→ **What is required**:
Whenever a line in the entries includes the word "computer", copy that line out.

[Stored data]

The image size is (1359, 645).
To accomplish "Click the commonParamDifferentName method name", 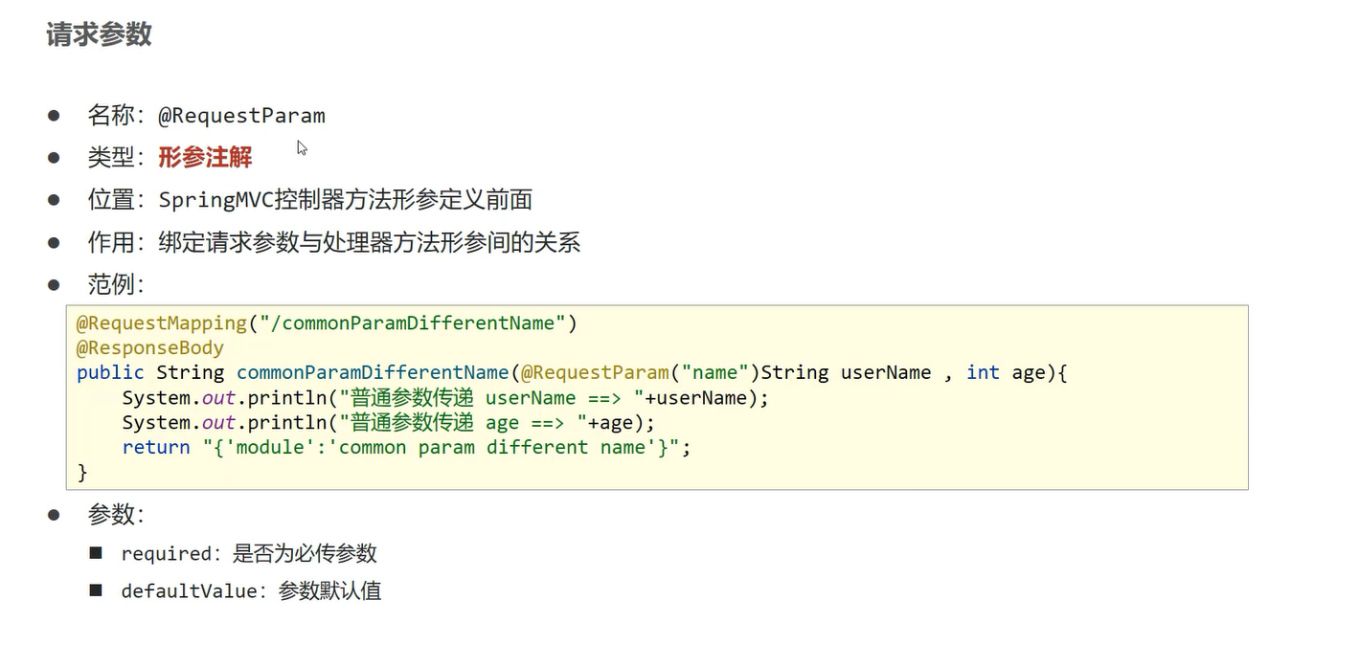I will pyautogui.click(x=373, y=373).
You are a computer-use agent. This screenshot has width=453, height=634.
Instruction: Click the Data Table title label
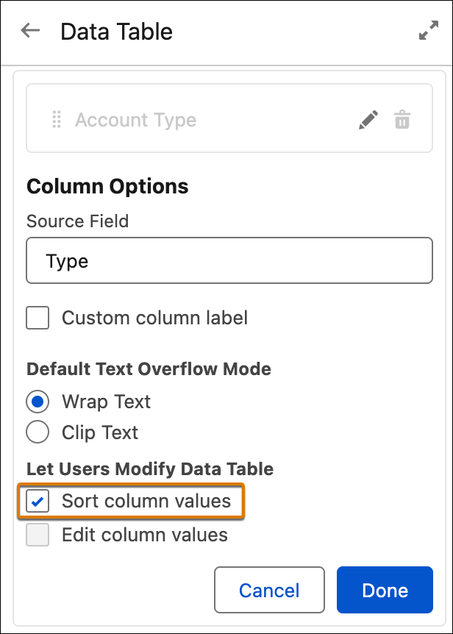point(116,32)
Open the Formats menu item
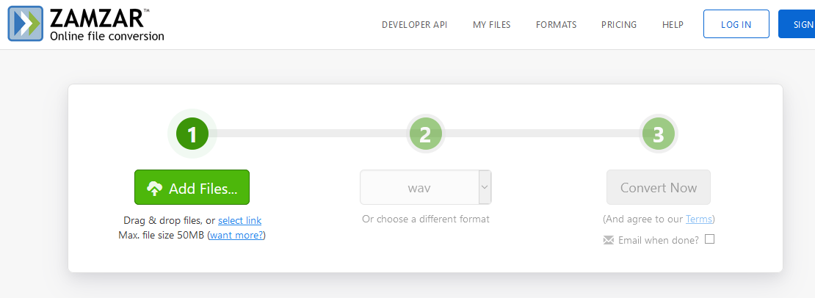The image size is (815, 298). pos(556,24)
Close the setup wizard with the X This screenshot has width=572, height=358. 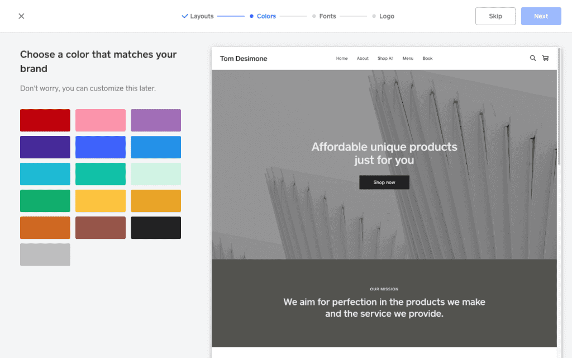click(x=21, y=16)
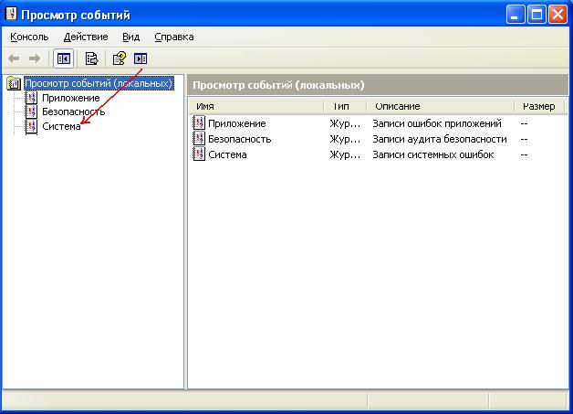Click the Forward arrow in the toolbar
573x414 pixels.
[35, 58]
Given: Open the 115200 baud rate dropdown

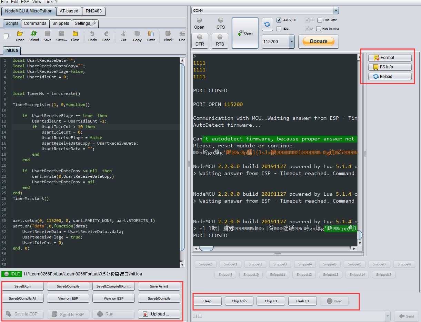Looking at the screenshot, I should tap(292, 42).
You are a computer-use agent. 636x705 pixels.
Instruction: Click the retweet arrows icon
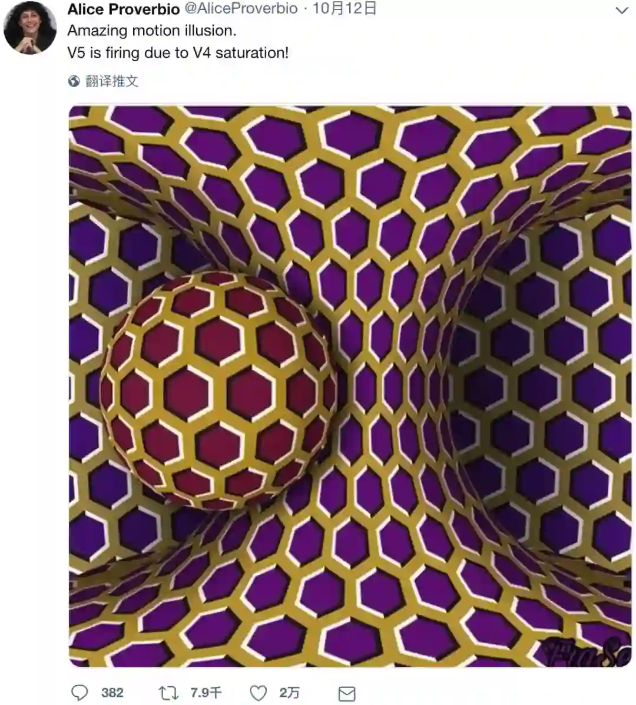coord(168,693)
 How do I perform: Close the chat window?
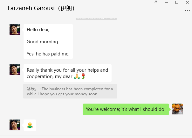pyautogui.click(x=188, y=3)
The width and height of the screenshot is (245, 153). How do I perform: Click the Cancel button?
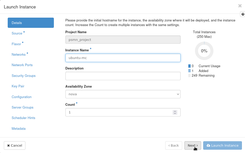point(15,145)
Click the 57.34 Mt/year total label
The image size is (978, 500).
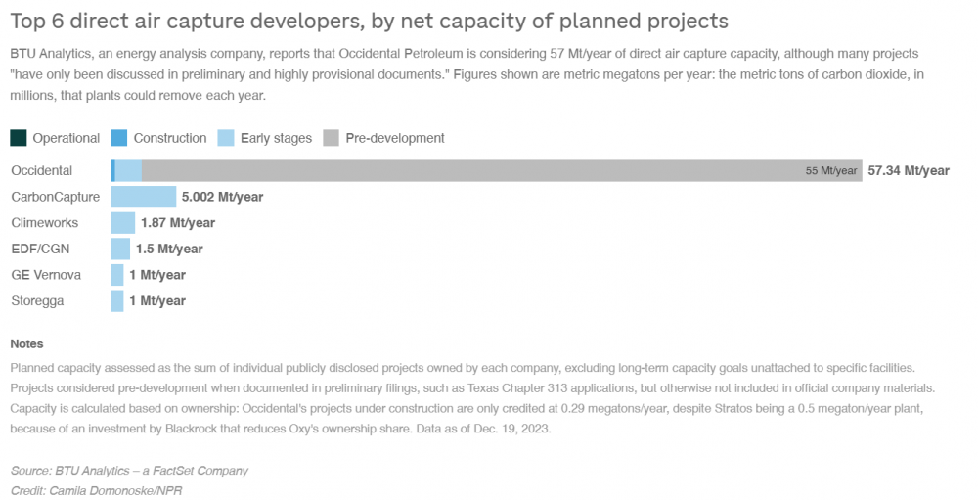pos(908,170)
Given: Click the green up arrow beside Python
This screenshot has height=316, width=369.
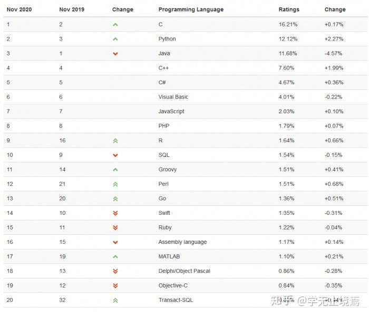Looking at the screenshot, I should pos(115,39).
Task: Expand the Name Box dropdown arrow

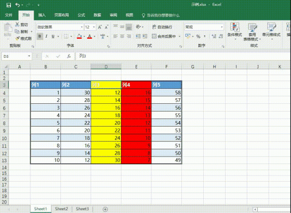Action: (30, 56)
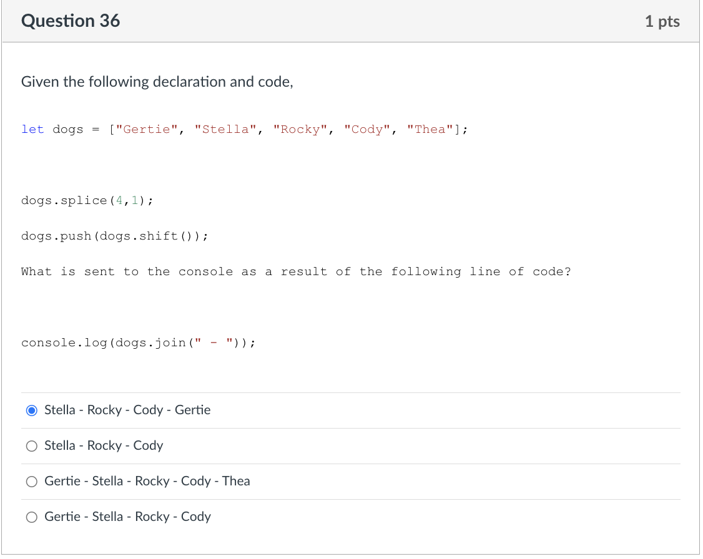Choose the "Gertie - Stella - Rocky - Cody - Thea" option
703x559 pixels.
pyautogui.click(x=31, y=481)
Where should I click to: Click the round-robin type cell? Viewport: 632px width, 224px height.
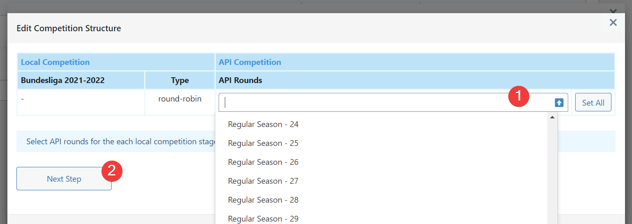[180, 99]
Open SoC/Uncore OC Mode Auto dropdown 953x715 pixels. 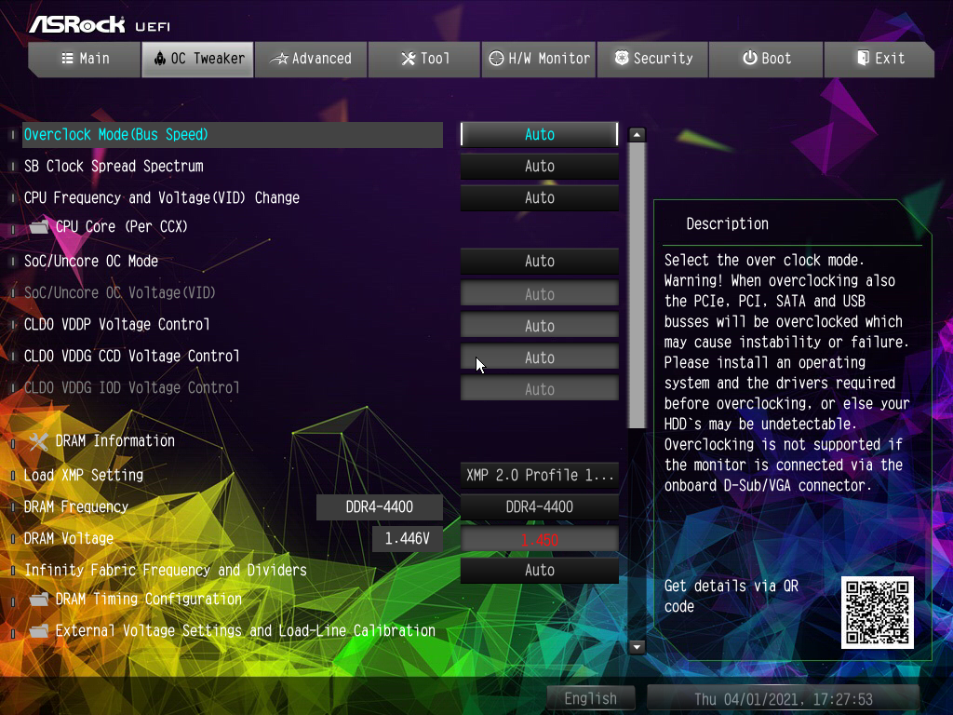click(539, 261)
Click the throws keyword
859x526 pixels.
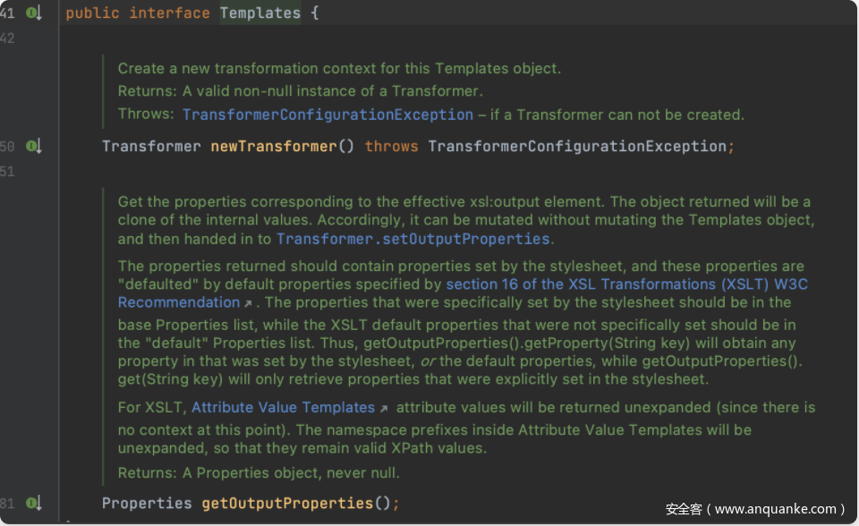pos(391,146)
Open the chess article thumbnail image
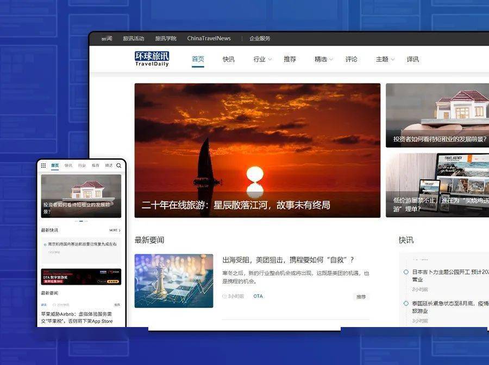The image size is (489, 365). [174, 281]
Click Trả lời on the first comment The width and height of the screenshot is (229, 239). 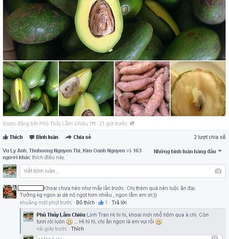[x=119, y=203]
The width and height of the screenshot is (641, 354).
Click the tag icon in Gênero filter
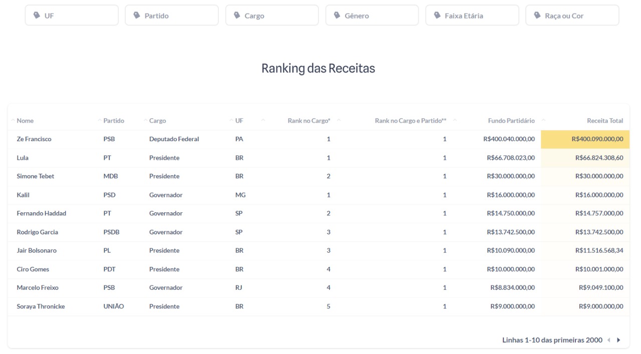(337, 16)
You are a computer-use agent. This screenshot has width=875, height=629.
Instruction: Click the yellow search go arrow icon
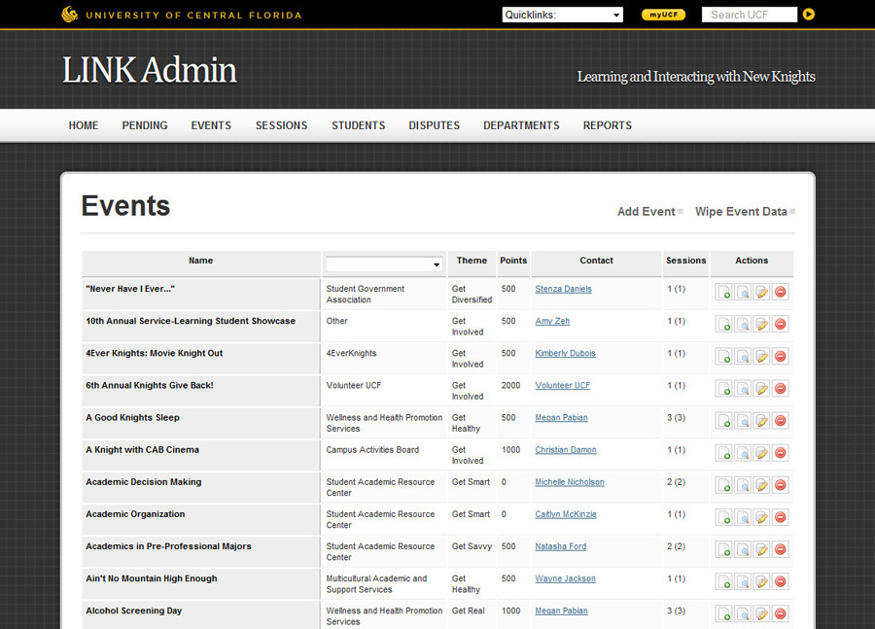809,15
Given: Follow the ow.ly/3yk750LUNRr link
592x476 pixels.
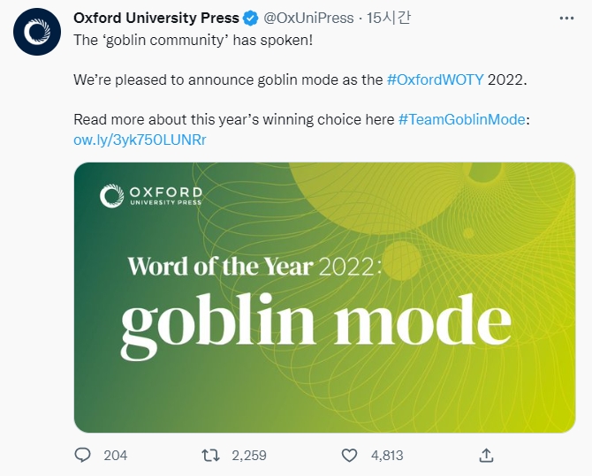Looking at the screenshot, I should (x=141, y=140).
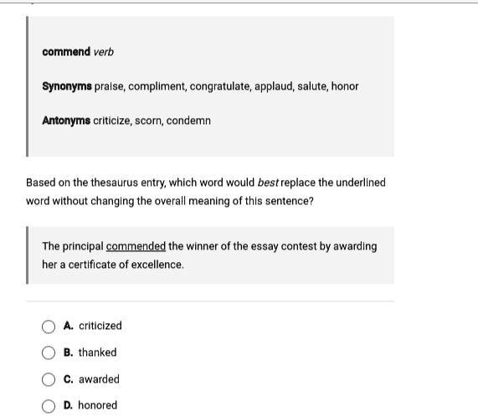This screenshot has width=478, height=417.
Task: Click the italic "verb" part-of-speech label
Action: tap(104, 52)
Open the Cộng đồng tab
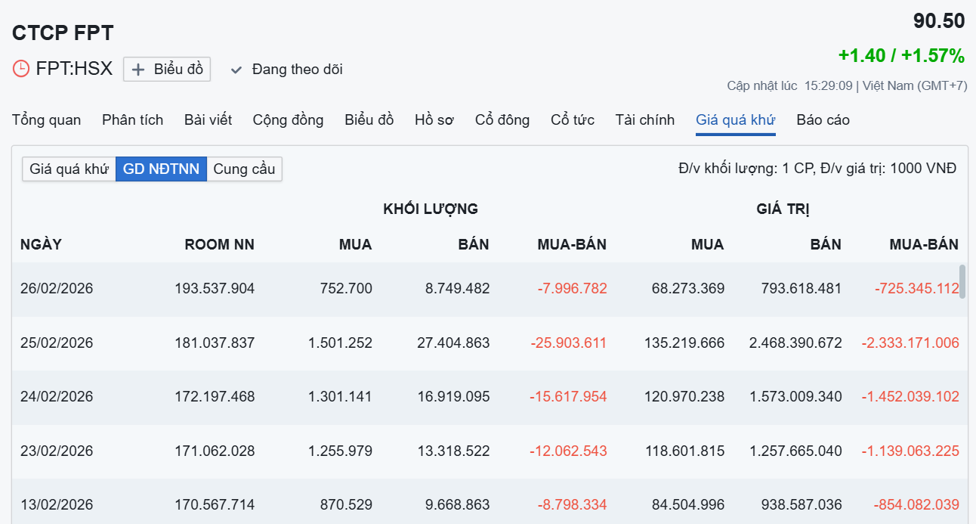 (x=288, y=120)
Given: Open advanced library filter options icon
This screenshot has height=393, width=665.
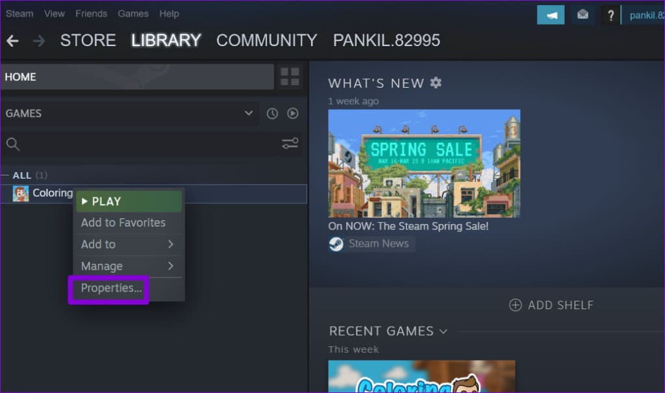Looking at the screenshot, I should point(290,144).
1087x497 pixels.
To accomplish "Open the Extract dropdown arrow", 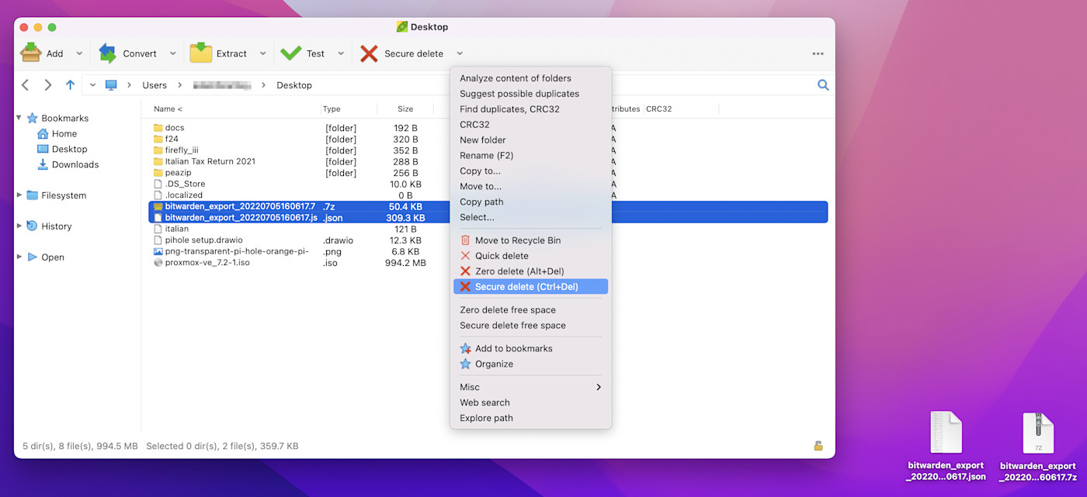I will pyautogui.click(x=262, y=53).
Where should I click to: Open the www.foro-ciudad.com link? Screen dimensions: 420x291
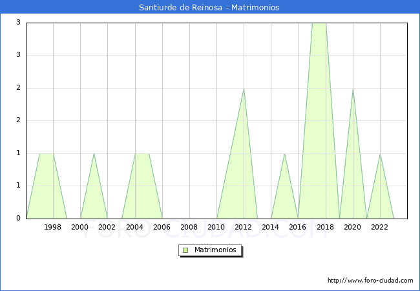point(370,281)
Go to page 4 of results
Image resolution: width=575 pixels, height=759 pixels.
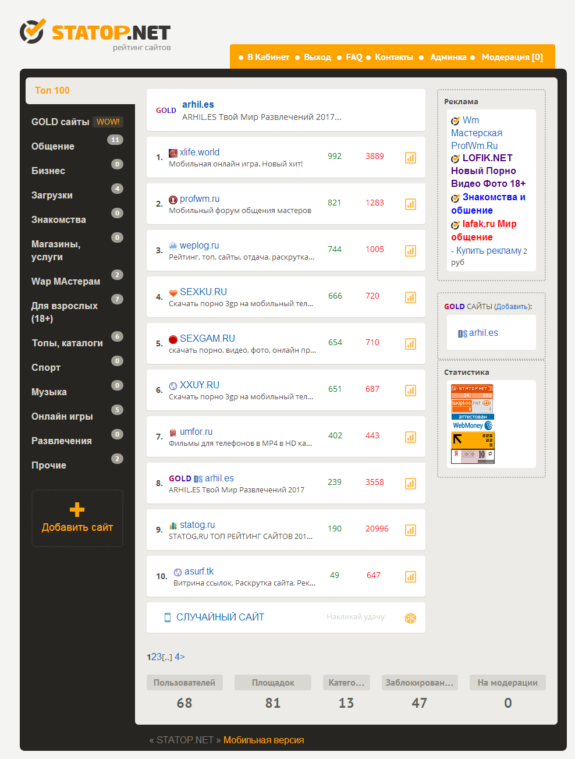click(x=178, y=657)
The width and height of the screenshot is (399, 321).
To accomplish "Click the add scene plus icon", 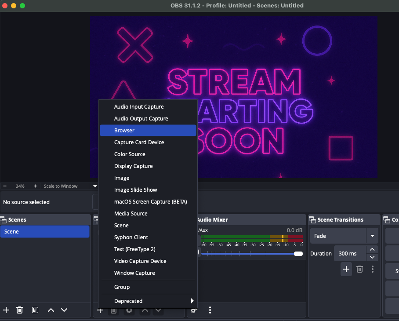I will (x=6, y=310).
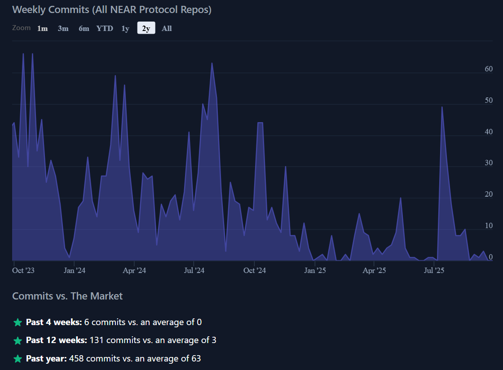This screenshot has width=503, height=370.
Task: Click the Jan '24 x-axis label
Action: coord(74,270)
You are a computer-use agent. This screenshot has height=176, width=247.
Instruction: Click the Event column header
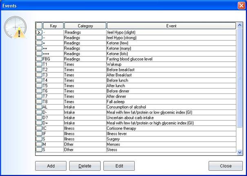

→ **Answer to this problem**:
You are a computer-use agent. This screenshot has width=453, height=634.
You are a computer-use agent. 636x705 pixels.
You are a computer-use agent. This screenshot has width=875, height=629.
You are a computer-use agent. This screenshot has height=176, width=247.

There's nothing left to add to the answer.